### TEXTO PROPORCIONADO:
+ + + + + + +
La muerte de Lautaro Rosé la semana pasada en las aguas del Río Paraná, tras una persecución policial, trajo consigo escalofriantes similitudes con otras historias de violencia institucional con idéntico desenlace. Ezequiel Demonty en el Riachuelo, Santiago Maldonado en el Río Chubut, Facundo Astudillo Castro en el estuario Cola de Ballena, Franco Casco, también en el Paraná luego de su detención en una comisaría, sólo para empezar. El asesinato de Lucas González de un disparo en la cabeza, en la persecución de una brigada de policías de civil, con un auto sin identificar, sin dar la voz de alto, también es espejo de otras decenas de historias, recientes y lejanas. Lucas Verón, acribillado por la bonaerense de la nada el día de su cumpleaños de 18 cuando iba en moto con un amigo a comprar gaseosas; Blas Correa en Córdoba, donde hubo encubrimiento policial y armas plantadas; Luis Espinoza, trabajador rural asesinado en una persecución en Tucumán; Diego Cagliero, otra víctima de la policía de la provincia de Buenos Aires; Claudio Romano, de la policía porteña; la masacre de San Miguel del Monte, donde fueron asesinados cuatro jóvenes. Podemos seguir, y todas las tramas se parecen, y es imposible no preguntarse por qué la violencia de quienes se supone que nos deberían cuidar, nunca cesa. Como si realmente tuvieran una licencia para matar y, además, hacerlo de determinado modo. ¿Qué pasa con esos agentes después? ¿Van a juicio? ¿Son detenidos? ¿Todo esto tiene algún costo?
+ + + + + + +
Registros almacenados:
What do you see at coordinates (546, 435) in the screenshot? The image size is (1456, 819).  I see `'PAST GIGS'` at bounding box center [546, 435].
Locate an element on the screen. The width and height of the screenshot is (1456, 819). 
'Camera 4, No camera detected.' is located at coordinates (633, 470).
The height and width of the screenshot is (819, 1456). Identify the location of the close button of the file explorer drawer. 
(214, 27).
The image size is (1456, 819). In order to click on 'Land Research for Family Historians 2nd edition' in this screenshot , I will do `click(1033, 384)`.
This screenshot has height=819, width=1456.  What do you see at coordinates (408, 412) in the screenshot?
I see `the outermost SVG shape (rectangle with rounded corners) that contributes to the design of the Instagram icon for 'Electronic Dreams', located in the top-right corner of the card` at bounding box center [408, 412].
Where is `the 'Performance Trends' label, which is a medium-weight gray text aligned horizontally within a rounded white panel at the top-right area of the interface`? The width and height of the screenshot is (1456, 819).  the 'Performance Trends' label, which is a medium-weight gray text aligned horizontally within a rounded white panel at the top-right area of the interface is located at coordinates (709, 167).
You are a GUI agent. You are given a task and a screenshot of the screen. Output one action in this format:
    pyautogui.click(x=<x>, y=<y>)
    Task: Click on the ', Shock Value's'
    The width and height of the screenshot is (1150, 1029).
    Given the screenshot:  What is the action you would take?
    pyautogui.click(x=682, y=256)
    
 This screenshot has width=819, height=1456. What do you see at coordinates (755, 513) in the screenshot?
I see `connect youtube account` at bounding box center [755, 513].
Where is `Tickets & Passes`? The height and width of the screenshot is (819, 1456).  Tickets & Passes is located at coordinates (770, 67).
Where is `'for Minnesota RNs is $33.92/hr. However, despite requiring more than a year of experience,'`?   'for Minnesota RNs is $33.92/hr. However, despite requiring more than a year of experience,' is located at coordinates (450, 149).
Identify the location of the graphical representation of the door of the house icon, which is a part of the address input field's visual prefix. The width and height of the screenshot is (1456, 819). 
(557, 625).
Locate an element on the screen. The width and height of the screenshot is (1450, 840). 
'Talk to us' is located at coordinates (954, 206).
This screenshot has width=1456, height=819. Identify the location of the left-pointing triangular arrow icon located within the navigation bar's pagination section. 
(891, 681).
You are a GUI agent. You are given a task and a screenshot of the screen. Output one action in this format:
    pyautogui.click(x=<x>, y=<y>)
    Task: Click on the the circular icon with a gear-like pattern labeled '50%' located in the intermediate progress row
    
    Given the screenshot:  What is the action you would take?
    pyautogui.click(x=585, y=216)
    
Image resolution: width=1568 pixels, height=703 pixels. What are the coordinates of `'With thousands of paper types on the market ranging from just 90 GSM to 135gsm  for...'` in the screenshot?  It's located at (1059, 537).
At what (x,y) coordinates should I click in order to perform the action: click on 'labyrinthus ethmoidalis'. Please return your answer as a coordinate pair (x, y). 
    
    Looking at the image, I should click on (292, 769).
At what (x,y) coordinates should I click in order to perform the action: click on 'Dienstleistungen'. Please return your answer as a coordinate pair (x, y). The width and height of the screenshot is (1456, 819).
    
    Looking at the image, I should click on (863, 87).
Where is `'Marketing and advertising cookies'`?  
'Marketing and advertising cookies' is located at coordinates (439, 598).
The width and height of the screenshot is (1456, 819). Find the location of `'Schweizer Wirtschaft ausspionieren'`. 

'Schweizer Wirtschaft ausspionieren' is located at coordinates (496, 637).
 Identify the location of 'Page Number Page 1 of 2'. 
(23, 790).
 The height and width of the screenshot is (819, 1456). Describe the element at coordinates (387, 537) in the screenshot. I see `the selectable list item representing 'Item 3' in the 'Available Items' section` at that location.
+ + + + + + +
### CONSIGNAS DEL EJERCICIO:
**a.** Según el texto sobre la violencia institucional, ¿en qué río murió Lautaro Rosé?
**b.** Pasa a CSV de dos columnas, texto y respuesta, todo el listado desde su comienzo hasta la línea que contiene "The image size is (1456, 819). In", ambas incluidas. Pon una fila por cada par de texto y respuesta, con cada campo entre comillas y los saltos de línea cambiados por espacios.
El texto y el listado proceden de fuentes distintas.

### RESULTADOS DEL EJERCICIO:
**a.** En el Río Paraná.

**b.**
texto,respuesta
"What do you see at coordinates (546, 435) in the screenshot? The image size is (1456, 819).","I see `'PAST GIGS'` at bounding box center [546, 435]."
"Locate an element on the screen. The width and height of the screenshot is (1456, 819).","'Camera 4, No camera detected.' is located at coordinates (633, 470)."
"The height and width of the screenshot is (819, 1456). Identify the location of the close button of the file explorer drawer.","(214, 27)."
"The image size is (1456, 819). In order to click on 'Land Research for Family Historians 2nd edition' in this screenshot",", I will do `click(1033, 384)`."